We were among the few who dropped down to the Mall yesterday to attend the ceremony marking George Washington's 253rd birthday anniversary and the 100th anniversary of the dedication of the Washington Monument.

A century ago, on Feb. 21, 1885 -- one day ahead of Washington's birthday, which fell that year on a Sunday -- thousands of Washingtonians and visitors thronged to the base of the recently completed 555-foot obelisk, braving ice and snow. The monument had been completed by the Army Corps of Engineers the previous December, but the dedication was delayed until Washington's Birthday.

Washingtonians were invited to the affair in a front-page Post advertisement placed by "The Boston Dry Goods Store -- Woodward & Lothrop," then on Pennsylvania Avenue.

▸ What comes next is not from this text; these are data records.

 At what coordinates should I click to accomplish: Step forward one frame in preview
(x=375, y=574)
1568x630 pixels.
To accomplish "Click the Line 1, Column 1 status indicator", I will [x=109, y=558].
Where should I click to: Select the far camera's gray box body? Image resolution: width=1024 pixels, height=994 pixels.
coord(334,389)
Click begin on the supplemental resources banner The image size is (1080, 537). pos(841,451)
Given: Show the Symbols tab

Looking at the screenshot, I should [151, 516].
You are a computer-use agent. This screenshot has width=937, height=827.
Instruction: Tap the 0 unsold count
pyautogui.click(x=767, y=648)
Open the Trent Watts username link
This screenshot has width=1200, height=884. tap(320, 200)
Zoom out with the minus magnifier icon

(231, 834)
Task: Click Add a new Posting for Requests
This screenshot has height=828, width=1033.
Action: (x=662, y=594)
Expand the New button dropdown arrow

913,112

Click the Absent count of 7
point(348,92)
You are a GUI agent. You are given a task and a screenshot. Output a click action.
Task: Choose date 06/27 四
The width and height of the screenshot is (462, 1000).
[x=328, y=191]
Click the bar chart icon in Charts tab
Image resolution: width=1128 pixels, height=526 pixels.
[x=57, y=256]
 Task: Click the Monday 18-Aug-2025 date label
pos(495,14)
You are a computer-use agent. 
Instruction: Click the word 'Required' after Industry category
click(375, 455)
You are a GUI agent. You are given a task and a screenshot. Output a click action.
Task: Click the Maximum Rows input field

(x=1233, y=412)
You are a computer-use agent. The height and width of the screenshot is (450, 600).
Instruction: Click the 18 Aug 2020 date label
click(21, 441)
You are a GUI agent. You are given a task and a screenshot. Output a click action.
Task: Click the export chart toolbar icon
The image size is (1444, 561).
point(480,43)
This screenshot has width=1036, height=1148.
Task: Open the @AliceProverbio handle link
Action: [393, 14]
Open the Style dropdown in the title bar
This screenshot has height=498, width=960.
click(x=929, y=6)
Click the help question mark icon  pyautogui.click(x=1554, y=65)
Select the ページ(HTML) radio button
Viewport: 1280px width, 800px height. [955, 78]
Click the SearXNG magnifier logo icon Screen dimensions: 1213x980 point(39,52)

President Chester A. Arthur, with only a dozen days remaining in his administration, presided. Crowds began gathering around 9 a.m. for the midday event and the festivities lasted through the afternoon. The Washington Post's editors led the next day's paper with a bold headline: "DEDICATED! The Act Which Completes the Washington Monument -- Impressive Ceremonies -- President Arthur Accepts the Obelisk for the People . . ."

There was no crowd estimate, simply a statement that the ceremony was one of the largest gatherings in Washington's history. However, only three state governors and "very few" members of Congress attended. About 7,000 persons participated in a great parade from the Monument grounds, up 15th Street and thence along Pennsylvania Avenue to the Capitol.

According to The Post's account, the "Rev. Henderson Suter, pastor of Christ Church, Alexandria, . . . offered a prayer of about 10 minutes' duration during which time most of those present sat or stood reverentially with uncovered heads."

Yesterday's ceremony lasted only about 20 minutes and was attended by about 200 persons, many of them tourists. Manus J. (Jack) Fish, regional director of the National Park Service, presided; Reps. D. French Slaughter (R-Va.) and Tommy Robinson (D-Ark.) spoke, and others looked on. Among them were a couple of Washington oldtimers, the sixth and seventh directors of the National Park Service since it was formed in 1916 -- Conrad L. Wirth, 84 (and looking much younger), of Bethesda, director from 1951 to 1964, and George B. Hartzog Jr., 64, of McLean, director from 1964 to 1972.

Incidentally, although it didn't get any attention, the D.C. Society of the Sons of the American Revolution joined Thursday with the Benjamin B. French lodge of the Masons to commemorate the actual 100th anniversary of the monument. The Masons had participated in the 1885 event.